Selon vos propres mots, la CPI suit de près la situation de chaos qui règne en Guinée, avec la tentative de coup d’état constitutionnelle de Mr. Alpha Condé. Tous les dangers sur lesquels on n’a cessé d’attirer votre attention pendant dix ans sont en train de se matérialiser en Guinée : violences ethniques, assassinats gratuits de citoyens innocents sur un fond de corruption à grande échelle, d’exploitation prédatrice des ressources naturelles à des fins de guerre larvée contre toute tentative de démocratisation du pays.  Néanmoins, vous poursuivez le soutien aveugle au gouvernement, avec des promesses d’aide qui se sont révélées dénuées de sens. 

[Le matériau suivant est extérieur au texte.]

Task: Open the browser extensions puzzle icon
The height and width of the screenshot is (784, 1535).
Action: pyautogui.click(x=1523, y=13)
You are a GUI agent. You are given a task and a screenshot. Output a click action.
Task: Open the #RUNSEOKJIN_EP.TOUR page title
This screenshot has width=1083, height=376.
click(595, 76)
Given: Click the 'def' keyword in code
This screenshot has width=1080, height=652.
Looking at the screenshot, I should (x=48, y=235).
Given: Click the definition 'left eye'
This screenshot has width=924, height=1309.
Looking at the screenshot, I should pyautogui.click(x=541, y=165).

En outre, vous n’avez pas pu vous empêcher de faire des remarques regrettables sur la violence des dernières semaines. Vous avez déclaré que « quiconque commet des crimes atroces relevant de la compétence de la CPI, ordonne ou encourage la commission de tels crimes ou y contribue d’une manière ou d’une autre est passible de poursuites devant les tribunaux de la Guinée ou la CPI« . Votre déclaration est vague. Il ne condamne pas la violence de la police et des milices tribales d’Alpha Condé. Le ministre de la Justice a usé de vos propos pour justifier les massacres de citoyens et pour intimider les manifestants. Le plus troublant est que cela n’est pas nouveau. Vous avez l’habitude déconcertante de mettre dans le même panier la violence des forces de sécurité et les actes de citoyens non armés qui exercent leur devoir constitutionnel d’expression. En octobre 2015, vous aviez fait le même amalgame. Notre organisation vous avait envoyé une lettre de remontrance. Nous vous avons rappelé que vos propos faisaient «écho aux propos du ministre de la justice de la Guinée. Elles laissent l’impression d’une collusion avec le pouvoir en place avec une ignorance regrettable des crimes récemment commis par les forces de l’ordre, mais aussi les frustrations des guinéens face aux insuffisances graves enregistrées lors du scrutin»

Nous constatons que vous n’avez fait aucun progrès et que vous excellez dans la pratique des fausses équivalences et des promesses non tenues. C’est peut-être la raison pour laquelle les Gambiens vous demandent des comptes sur votre participation au gouvernement d’un dictateur notoire, Yaya Jammeh, ainsi que sur votre silence sur les atrocités qu’il a commises. Votre passé indique que vous êtes à l’aise avec les dictateurs et que vous savez garder le silence sur des crimes contre l’humanité, même commis contre des concitoyens gambiens. Ce passé et vos actions au cours des dernières années n’honorent pas votre rôle de procureur d’une institution internationale de dernier recours pour les citoyens qui ont été dépravés de leurs droits fondamentaux. 

Comme vous le savez, notre organisation se bat sans relâche pour l’éradication de la gangrène de l’impunité dans notre pays. C’est pour cette raison qu’un de nos membres, accompagné d’une victime des crimes du 28 septembre 2009, vous a publiquement interpellée dans la rue à New York, le 25 septembre 2019, alors que nous préparions notre manifestation annuelle aux Nations Unies. 

Par conséquent, nous attendons votre réponse – par écrit ou par des actions. Nous tirerons les leçons nécessaires et prendrons les mesures appropriées.

 Veuillez croire à nos salutations distinguées.